General information
- Location: Sydney Olympic Park, New South Wales Australia
- Coordinates: 33°50′57″S 151°04′10″E﻿ / ﻿33.84905592231891°S 151.06944585467855°E
- Owner: Transport Asset Manager of New South Wales
- Line: Sydney Metro West
- Platforms: 4
- Tracks: 2
- Connections: Olympic Park; Olympic Boulevard;

Construction
- Structure type: Underground
- Accessible: Yes

Other information
- Status: Planned
- Website: www.sydneymetro.info

Services
| Preceding station | Sydney Metro |  |  | Following station |
| Parramatta towards Westmead |  | Sydney Metro West |  | North Strathfield towards Hunter Street |

Location

= Sydney Olympic Park metro station =

Proposed railway station in Sydney, Australia

Sydney Olympic Park metro station is a planned underground Sydney Metro station that will be located on the Sydney Metro West line. It will serve the suburb of Sydney Olympic Park.
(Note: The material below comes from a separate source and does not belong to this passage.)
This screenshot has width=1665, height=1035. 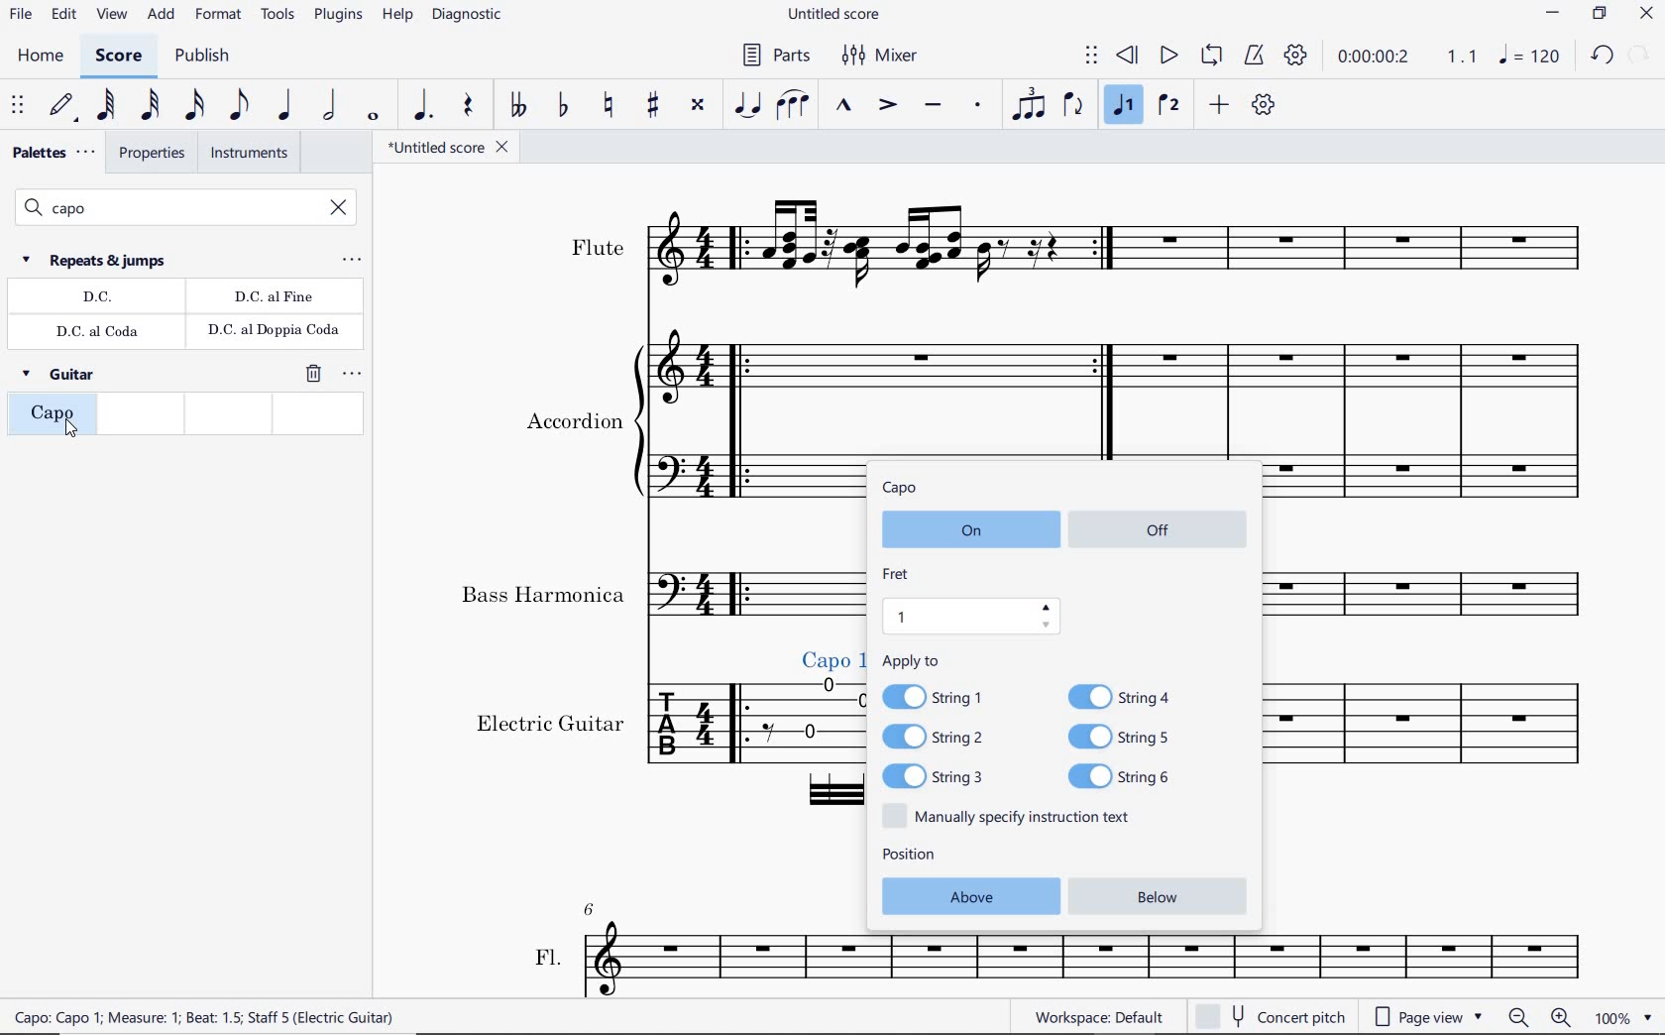 What do you see at coordinates (311, 375) in the screenshot?
I see `delete` at bounding box center [311, 375].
It is to be built between Herb Elliot Avenue and Figtree Drive, to the south of the existing Olympic Park railway station. The main station entrance will be between Herb Elliot Avenue and Figtree Drive, with a second entry off Dawn Fraser Avenue. It is scheduled to open with the rest of the line in 2032.

== Design ==
The station itself will feature a Spanish solution platform design, with it having platforms on both sides of the trains allowing for boarding on one side and alighting on the other side. These will create increased capacity during large events, having a similar platform solution to the existing train station.